The Judgment Threshold
There's a particular kind of judgment that becomes increasingly valuable as AI takes on more of the technical work: the ability to recognize which problems matter and which don't. The ability to see that something that looks like a technical problem is actually an organizational or human one, and vice versa. The ability to know when you've solved the real problem versus a symptom of the real problem.
This is the judgment that can't be automated because it depends on context, values, and understanding what actually matters to the organization and the people in it. A model can tell you that a particular machine learning approach is technically sound. Only a human can tell you whether the problem is worth solving in the first place, and whether solving it this way serves the actual goal.

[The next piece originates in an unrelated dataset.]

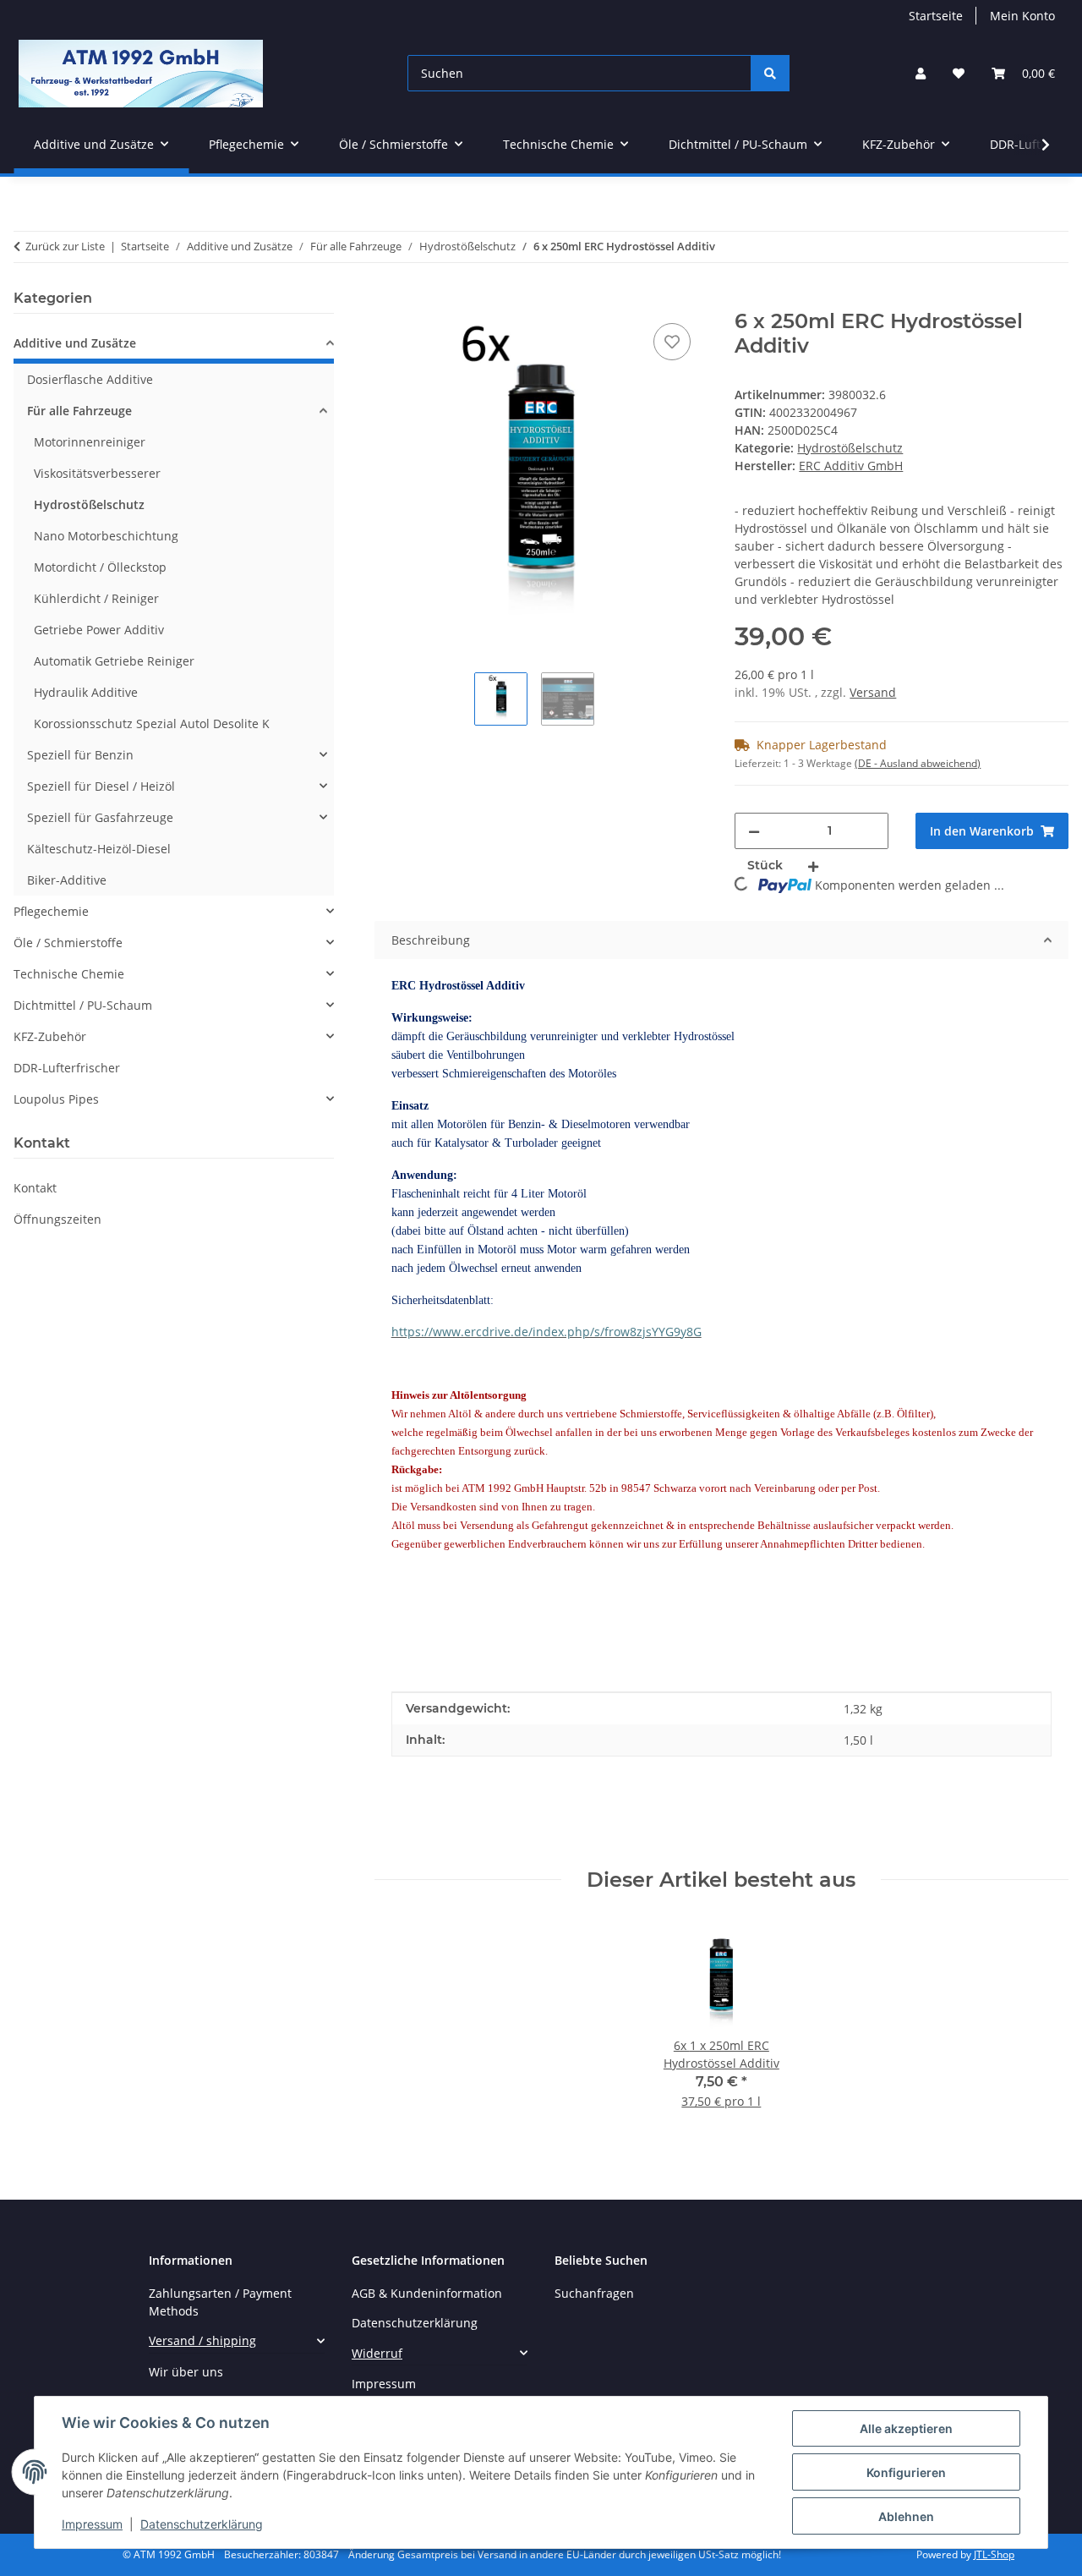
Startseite (936, 16)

Developing this judgment requires exposure to consequences. It requires seeing, over time, what happens when you solve the wrong problem brilliantly versus when you solve the right problem adequately. It requires learning to listen to the people who are closest to the actual work rather than relying on your own assumptions about what matters. It requires the humility to know that your first interpretation of a problem is often wrong.
This is why the invaluable employee is often someone who has been in their domain for a while. Not because they know more tricks or techniques, but because they've learned through repeated exposure what the real problems tend to be. They can smell when something is off. They can ask the right questions that make the problem clearer. They can distinguish between a genuine constraint and a assumed constraint. This kind of judgment is not knowledge. It's wisdom. And wisdom is developed slowly.